The first findings of the data analyzed, moreover, reveal that during the first six months of the project the level of psycho-social stress significantly declined among the mothers participating, that both adults' and childrens' sleep improved, that their subjective perception of their personal safety increased, and their mistrust of society was reduced, which according to researchers is essential for family integration. The physical health of the families also improved - the numbers of calls to ambulances and hospitalizations declined, as did the amounts of antibiotics used, while the overall state of health improved for both children and their parents.
"Already after the families had been in their housing for six months we could state that the project had saved 25 ambulance calls, 19 hospitalizations, and 63 antibiotic prescriptions for the 50 families being followed in comparison to the control group. The accident rate of the children after six months declined from 12 % to 2.4 %. We anticipate the project will have a positive impact on public expenditure in the area of health care," Ripka said.
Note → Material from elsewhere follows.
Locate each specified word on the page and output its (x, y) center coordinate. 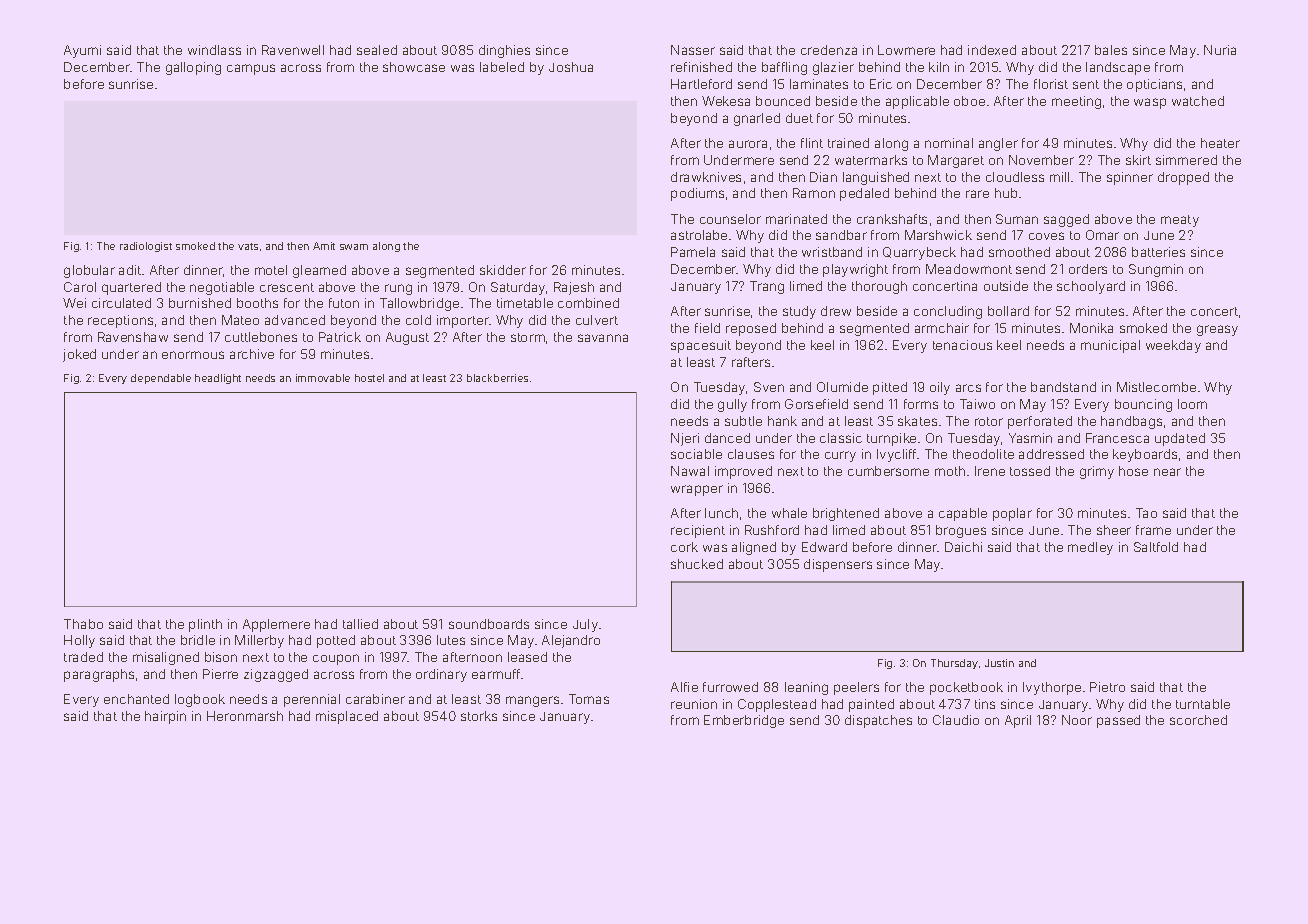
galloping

The overall findings after the project's first year will be presented this autumn by the researchers. "Rapid Re-Housing, without a doubt, has demonstrated that people in need of housing can deal with regular residency without any problems. The first findings of the study, moreover, document clear effects on the health and psychological state of people access stable housing. We can choose whether thousands of children in these families will grow up in poverty without any future, or we can give them a chance. We have shown that our approach works. Now it is just a matter of whether those who have the power to change the current state of affairs will be brave enough to do so," commented Martin Freund, the city assembly manager-at-large for social inclusion.
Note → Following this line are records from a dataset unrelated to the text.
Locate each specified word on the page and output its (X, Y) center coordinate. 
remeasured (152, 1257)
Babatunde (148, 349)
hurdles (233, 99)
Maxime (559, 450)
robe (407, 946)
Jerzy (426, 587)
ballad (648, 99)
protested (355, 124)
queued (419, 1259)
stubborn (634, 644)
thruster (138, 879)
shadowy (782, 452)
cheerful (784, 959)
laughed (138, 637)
The Rapid Re-Housing project was financed from an EU subsidy and the city contributed approximately 1.6 % of the overall cost. The overall costs were CZK 9.7 million [EUR 372 000].
Project funding financed the work of three partners - the City of Brno, which guaranteed its implementation and partially provided social work, Ostrava University, and the IQ Roma Servis NGO. Ostrava University provided all of the evaluation of the project and undertook the research, while IQ ROma Servis provided social work with the families.